- _The task_
Once you reach the line containing "Task: Open Training via the monitor icon" in the data below, restate each line word for word up to and including the one containing "You are a computer-use agent. Screen dimensions: 1400x867".

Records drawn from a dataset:
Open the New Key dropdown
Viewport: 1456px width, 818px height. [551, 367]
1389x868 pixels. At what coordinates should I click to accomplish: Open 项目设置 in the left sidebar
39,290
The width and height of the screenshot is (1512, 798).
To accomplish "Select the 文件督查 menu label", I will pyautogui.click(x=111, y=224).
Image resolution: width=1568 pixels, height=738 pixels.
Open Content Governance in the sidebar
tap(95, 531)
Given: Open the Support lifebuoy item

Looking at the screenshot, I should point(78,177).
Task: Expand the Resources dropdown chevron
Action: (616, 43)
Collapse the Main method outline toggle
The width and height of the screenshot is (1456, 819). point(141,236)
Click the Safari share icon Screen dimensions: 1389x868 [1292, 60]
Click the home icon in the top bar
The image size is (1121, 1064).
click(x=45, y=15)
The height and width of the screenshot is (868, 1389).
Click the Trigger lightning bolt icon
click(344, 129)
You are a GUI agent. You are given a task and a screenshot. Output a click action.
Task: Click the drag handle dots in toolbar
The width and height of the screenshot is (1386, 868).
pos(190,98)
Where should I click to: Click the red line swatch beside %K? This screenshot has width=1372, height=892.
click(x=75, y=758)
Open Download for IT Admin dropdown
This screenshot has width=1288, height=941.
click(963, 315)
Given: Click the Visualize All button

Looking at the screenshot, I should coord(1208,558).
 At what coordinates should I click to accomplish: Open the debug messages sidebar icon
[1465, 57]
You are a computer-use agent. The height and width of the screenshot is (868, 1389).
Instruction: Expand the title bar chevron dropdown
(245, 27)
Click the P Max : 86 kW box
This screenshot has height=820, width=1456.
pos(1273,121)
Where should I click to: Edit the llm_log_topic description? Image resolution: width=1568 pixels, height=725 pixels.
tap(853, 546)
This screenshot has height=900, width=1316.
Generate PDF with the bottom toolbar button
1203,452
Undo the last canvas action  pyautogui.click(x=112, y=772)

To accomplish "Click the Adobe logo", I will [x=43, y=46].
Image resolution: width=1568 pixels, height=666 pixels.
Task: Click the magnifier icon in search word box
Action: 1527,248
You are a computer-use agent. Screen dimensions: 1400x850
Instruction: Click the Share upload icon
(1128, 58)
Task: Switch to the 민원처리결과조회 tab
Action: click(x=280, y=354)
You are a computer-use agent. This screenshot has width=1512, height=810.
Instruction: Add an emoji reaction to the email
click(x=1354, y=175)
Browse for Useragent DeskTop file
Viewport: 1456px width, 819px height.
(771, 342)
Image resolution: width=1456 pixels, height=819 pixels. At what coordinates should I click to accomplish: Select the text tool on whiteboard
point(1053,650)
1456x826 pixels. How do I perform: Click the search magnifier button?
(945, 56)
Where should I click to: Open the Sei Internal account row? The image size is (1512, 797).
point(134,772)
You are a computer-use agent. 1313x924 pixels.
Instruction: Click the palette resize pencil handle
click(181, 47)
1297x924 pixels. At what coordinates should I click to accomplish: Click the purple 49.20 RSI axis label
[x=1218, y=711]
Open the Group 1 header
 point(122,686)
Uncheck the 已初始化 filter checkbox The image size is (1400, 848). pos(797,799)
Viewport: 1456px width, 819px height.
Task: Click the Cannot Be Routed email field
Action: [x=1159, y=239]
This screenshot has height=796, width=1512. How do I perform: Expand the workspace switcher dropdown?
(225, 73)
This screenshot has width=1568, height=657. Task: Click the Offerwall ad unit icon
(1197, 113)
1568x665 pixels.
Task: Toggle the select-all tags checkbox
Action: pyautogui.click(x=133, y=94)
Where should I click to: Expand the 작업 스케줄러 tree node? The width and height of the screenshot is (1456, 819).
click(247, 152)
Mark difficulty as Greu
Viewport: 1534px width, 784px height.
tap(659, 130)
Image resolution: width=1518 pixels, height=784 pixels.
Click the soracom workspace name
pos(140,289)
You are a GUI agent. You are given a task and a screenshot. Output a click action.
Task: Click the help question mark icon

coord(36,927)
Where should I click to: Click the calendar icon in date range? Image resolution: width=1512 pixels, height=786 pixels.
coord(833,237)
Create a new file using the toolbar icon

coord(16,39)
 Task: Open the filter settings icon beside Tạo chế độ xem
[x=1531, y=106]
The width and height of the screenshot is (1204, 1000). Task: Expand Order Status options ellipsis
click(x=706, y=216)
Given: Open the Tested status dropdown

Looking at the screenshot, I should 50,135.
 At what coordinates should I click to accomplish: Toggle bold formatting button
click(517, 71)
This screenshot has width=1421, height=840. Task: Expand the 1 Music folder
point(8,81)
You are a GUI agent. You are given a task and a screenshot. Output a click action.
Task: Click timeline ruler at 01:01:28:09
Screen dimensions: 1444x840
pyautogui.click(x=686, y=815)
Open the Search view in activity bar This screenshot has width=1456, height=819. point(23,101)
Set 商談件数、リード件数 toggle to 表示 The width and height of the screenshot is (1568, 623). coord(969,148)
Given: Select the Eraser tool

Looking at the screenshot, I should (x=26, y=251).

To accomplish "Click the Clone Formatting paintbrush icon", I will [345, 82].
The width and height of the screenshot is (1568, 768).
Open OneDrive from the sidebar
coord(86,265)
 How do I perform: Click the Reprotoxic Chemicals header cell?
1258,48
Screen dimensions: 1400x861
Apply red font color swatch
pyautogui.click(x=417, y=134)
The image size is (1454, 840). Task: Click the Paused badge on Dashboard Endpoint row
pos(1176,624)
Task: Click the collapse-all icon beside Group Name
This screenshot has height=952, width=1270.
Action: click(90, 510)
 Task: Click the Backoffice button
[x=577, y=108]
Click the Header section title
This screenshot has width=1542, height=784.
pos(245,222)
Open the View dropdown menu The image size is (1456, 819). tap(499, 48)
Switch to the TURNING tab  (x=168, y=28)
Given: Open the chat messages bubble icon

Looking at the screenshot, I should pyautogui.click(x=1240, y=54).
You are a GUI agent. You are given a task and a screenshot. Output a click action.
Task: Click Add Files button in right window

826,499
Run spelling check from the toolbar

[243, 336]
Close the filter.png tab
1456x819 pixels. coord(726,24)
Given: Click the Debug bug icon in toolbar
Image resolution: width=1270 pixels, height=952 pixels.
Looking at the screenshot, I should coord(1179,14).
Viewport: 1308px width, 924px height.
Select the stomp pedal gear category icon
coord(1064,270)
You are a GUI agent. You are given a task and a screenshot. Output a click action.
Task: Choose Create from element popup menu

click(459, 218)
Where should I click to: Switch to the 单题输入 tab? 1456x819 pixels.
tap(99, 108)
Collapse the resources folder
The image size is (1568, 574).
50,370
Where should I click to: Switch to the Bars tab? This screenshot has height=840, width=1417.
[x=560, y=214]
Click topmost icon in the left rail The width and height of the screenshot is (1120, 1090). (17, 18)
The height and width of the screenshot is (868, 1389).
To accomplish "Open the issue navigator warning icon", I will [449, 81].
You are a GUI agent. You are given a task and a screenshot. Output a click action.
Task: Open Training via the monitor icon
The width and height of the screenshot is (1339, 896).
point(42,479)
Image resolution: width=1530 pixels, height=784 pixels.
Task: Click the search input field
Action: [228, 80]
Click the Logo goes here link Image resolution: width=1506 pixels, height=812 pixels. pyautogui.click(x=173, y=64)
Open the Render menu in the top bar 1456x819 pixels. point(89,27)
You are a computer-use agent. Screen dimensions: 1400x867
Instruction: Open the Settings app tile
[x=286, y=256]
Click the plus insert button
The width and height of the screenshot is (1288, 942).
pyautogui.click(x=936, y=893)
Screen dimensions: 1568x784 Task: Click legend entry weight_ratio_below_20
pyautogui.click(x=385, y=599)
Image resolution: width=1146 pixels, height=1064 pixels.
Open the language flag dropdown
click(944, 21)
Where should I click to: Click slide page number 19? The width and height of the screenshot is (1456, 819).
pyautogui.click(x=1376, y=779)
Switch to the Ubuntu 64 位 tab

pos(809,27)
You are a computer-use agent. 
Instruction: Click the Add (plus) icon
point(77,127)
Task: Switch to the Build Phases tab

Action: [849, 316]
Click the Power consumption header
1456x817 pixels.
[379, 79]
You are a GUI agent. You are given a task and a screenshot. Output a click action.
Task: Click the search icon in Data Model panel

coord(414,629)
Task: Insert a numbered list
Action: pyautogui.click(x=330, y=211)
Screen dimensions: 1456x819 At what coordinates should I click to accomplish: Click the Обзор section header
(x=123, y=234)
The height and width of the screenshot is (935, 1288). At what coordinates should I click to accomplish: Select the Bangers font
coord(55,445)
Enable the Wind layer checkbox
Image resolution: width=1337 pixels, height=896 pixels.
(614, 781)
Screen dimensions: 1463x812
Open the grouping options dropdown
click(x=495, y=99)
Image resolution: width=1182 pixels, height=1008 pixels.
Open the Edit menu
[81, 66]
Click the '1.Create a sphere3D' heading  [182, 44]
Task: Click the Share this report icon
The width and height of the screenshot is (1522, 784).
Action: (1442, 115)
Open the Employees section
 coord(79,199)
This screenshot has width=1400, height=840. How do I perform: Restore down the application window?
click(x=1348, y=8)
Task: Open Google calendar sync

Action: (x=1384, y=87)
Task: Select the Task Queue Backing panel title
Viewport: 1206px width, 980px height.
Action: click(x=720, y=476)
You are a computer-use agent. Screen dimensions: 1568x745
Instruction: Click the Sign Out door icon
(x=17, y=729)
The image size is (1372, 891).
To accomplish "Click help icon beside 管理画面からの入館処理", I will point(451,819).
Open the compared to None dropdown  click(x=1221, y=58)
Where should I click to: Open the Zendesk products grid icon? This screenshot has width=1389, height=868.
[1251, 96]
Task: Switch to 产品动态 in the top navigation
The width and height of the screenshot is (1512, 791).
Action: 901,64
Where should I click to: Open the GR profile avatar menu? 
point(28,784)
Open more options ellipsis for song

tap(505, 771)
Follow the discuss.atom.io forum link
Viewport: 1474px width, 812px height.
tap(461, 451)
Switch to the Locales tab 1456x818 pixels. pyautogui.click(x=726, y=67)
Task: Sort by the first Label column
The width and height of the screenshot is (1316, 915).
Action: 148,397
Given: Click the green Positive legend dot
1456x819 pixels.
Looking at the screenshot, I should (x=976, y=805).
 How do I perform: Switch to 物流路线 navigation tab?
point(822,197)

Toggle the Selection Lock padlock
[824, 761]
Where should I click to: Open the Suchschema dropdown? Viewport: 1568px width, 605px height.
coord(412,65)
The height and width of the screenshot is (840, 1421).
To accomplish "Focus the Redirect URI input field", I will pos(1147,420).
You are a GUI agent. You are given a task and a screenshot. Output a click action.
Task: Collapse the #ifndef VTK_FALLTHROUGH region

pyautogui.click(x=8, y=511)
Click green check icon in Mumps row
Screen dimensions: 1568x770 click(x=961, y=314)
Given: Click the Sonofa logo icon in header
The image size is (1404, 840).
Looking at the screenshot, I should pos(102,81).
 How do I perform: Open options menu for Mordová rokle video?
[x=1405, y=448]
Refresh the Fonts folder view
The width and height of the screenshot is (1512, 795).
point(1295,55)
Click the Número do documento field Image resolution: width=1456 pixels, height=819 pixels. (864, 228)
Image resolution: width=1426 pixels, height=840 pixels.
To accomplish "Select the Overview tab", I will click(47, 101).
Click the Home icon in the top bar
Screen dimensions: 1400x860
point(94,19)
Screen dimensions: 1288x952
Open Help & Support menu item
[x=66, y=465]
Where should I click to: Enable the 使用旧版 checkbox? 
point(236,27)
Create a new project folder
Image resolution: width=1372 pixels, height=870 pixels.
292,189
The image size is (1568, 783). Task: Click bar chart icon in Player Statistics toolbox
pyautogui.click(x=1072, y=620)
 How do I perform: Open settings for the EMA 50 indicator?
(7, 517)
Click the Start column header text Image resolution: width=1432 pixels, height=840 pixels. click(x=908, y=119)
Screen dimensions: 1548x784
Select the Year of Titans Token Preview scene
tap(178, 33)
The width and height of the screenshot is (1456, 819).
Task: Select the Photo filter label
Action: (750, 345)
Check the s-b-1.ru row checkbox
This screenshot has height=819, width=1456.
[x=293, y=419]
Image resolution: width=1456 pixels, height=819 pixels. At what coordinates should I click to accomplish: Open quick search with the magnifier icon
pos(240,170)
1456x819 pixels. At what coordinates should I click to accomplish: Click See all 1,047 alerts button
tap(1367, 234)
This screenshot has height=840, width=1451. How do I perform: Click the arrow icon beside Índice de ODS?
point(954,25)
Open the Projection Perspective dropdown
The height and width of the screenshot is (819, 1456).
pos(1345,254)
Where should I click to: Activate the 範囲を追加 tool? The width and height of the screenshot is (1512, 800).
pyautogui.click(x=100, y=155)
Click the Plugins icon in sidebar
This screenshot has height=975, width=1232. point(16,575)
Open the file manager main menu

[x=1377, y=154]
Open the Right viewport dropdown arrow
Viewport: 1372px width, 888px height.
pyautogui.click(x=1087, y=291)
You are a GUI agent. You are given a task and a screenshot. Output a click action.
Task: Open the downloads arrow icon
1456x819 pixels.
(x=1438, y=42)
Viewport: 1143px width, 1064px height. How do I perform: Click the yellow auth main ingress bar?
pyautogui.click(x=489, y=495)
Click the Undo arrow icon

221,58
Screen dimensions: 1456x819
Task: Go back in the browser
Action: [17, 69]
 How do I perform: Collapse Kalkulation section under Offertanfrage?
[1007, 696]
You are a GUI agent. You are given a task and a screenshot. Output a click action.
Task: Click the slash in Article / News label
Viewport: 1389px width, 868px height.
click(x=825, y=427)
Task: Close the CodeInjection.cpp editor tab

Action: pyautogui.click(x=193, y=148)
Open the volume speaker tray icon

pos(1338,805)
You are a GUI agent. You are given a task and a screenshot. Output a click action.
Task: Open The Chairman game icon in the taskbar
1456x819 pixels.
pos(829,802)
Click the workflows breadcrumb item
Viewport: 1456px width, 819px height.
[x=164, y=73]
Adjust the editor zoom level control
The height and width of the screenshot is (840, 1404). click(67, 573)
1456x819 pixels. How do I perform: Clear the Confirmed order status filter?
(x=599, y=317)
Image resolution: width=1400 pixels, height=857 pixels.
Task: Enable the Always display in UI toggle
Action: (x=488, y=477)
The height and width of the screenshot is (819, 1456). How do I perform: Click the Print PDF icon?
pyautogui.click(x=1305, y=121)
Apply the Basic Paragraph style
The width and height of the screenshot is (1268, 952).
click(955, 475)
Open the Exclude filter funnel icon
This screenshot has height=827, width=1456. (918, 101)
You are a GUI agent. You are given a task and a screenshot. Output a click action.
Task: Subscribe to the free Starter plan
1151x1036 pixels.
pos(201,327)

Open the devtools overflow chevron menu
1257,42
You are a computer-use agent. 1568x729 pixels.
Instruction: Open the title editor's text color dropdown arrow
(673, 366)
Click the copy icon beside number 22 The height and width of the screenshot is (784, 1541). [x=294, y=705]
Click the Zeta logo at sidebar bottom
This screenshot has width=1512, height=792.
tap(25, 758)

- _Written solution_
Task: Open Training via the monitor icon
The width and height of the screenshot is (1339, 896).
point(42,479)
Image resolution: width=1530 pixels, height=784 pixels.
Task: Click the search input field
Action: [228, 80]
Click the Logo goes here link Image resolution: width=1506 pixels, height=812 pixels. pyautogui.click(x=173, y=64)
Open the Render menu in the top bar 1456x819 pixels. point(89,27)
You are a computer-use agent. Screen dimensions: 1400x867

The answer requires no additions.